One range is to be output from the listing below, exactly as written: the line with "Click the disabled" to the line with "Click Apagar Logo", both kept.

# WORKING DATA:
++++++++
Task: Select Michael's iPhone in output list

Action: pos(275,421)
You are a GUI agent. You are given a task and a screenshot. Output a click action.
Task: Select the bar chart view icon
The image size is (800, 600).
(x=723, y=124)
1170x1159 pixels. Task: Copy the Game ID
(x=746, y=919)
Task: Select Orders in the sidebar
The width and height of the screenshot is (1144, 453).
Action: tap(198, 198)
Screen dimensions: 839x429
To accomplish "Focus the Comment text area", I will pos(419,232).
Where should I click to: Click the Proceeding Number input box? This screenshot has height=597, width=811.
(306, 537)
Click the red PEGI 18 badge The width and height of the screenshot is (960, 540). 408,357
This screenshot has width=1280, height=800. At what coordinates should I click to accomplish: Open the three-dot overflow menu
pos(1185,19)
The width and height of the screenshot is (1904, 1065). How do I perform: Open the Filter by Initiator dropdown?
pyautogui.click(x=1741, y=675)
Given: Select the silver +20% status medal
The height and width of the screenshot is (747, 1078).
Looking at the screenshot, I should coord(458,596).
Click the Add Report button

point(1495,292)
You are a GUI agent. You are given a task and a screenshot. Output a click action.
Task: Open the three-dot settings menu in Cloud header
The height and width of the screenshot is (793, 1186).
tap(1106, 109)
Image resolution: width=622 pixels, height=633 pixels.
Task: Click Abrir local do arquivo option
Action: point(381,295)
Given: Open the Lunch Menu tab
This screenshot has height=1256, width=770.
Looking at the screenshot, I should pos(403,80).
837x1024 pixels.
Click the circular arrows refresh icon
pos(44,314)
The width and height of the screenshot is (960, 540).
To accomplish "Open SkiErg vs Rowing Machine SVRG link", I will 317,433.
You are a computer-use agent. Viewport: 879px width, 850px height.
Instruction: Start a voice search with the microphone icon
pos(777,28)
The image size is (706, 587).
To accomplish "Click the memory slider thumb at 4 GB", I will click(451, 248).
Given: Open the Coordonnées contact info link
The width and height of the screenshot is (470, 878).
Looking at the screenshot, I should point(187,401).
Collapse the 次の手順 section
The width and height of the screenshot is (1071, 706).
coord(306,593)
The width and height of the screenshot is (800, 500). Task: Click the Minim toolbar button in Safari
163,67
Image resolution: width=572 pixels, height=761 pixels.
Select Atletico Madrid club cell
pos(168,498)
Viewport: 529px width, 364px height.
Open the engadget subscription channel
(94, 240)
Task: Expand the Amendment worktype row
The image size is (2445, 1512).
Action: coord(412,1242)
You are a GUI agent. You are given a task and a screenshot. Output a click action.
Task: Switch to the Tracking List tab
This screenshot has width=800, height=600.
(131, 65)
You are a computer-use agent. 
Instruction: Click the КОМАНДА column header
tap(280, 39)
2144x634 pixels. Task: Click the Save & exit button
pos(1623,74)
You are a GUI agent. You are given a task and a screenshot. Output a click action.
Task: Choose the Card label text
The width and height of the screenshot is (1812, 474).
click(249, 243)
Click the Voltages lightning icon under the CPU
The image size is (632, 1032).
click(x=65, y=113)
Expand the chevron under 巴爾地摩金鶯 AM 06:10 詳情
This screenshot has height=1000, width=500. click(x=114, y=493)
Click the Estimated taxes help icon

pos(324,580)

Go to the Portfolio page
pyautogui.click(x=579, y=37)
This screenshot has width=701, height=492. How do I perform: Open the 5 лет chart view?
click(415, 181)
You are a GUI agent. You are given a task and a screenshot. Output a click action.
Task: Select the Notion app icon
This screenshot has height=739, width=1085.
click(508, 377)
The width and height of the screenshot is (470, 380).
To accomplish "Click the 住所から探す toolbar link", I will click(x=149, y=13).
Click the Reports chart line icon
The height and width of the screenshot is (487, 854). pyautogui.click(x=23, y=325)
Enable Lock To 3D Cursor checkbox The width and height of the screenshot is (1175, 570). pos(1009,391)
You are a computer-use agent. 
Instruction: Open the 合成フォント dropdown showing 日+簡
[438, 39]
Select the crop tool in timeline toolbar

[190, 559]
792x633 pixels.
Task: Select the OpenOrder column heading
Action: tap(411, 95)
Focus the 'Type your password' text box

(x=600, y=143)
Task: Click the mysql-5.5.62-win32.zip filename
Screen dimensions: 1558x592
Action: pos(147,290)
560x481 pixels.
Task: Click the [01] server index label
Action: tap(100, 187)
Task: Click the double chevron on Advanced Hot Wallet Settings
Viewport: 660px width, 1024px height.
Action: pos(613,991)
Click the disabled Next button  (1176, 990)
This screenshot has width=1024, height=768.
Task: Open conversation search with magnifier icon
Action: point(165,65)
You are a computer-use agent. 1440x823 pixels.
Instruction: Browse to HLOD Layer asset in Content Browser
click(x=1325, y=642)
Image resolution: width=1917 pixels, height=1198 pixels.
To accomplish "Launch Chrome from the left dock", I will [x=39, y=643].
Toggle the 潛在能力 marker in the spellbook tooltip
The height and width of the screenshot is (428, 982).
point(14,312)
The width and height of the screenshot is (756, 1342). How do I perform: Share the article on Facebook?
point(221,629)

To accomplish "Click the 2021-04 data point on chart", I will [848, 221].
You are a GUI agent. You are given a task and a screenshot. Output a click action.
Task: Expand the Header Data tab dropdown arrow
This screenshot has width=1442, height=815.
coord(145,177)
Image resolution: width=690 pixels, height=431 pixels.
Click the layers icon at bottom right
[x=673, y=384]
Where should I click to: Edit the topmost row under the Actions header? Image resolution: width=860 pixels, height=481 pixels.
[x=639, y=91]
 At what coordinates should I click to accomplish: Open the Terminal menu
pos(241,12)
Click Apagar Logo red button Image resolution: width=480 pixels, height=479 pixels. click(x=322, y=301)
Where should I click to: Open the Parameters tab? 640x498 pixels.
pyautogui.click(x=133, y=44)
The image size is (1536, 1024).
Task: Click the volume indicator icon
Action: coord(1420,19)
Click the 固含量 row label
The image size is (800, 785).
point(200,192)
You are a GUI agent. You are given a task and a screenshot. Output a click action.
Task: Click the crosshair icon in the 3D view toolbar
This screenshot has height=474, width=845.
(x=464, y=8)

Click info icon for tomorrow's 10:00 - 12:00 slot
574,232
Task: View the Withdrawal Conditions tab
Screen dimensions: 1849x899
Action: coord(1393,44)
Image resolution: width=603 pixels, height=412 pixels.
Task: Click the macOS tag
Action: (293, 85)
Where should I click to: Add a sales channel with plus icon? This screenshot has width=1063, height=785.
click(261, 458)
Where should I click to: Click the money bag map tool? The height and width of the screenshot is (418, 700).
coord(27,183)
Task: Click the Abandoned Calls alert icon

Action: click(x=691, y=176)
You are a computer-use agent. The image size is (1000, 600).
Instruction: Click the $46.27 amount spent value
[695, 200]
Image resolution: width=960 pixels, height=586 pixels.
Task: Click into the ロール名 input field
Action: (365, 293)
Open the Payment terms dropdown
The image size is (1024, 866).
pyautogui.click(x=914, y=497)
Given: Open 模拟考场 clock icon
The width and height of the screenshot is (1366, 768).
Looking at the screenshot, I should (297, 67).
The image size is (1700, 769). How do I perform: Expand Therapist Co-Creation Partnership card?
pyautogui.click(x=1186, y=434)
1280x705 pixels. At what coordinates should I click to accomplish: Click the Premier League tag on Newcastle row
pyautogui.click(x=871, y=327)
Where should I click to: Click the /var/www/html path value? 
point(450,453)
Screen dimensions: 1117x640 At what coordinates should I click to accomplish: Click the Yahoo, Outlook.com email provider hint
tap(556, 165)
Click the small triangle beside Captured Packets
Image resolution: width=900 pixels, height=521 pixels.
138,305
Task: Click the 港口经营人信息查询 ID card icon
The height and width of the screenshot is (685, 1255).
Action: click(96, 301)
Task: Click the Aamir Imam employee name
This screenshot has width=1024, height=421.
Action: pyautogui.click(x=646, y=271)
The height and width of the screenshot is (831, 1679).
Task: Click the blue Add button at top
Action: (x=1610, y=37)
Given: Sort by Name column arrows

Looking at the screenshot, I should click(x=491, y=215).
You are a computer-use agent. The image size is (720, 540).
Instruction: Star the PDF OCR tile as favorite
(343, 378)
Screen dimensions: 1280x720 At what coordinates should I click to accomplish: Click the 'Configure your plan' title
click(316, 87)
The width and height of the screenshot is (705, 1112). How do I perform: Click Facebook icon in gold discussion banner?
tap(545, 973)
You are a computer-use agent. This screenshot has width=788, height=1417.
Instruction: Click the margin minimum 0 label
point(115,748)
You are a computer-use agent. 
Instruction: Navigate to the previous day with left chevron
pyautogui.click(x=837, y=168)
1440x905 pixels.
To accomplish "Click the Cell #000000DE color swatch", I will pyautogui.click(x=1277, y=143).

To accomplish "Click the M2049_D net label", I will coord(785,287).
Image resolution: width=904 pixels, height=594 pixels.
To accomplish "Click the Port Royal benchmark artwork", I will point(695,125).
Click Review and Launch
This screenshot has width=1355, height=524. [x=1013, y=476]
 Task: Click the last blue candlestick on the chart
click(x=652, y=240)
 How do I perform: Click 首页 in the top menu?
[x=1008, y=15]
++++++++
# ANSWER:
Click the disabled Next button  (1176, 990)
This screenshot has width=1024, height=768.
Task: Open conversation search with magnifier icon
Action: point(165,65)
You are a computer-use agent. 1440x823 pixels.
Instruction: Browse to HLOD Layer asset in Content Browser
click(x=1325, y=642)
Image resolution: width=1917 pixels, height=1198 pixels.
To accomplish "Launch Chrome from the left dock", I will [x=39, y=643].
Toggle the 潛在能力 marker in the spellbook tooltip
The height and width of the screenshot is (428, 982).
point(14,312)
The width and height of the screenshot is (756, 1342). How do I perform: Share the article on Facebook?
point(221,629)

To accomplish "Click the 2021-04 data point on chart", I will [848, 221].
You are a GUI agent. You are given a task and a screenshot. Output a click action.
Task: Expand the Header Data tab dropdown arrow
This screenshot has width=1442, height=815.
coord(145,177)
Image resolution: width=690 pixels, height=431 pixels.
Click the layers icon at bottom right
[x=673, y=384]
Where should I click to: Edit the topmost row under the Actions header? Image resolution: width=860 pixels, height=481 pixels.
[x=639, y=91]
 At what coordinates should I click to accomplish: Open the Terminal menu
pos(241,12)
Click Apagar Logo red button Image resolution: width=480 pixels, height=479 pixels. click(x=322, y=301)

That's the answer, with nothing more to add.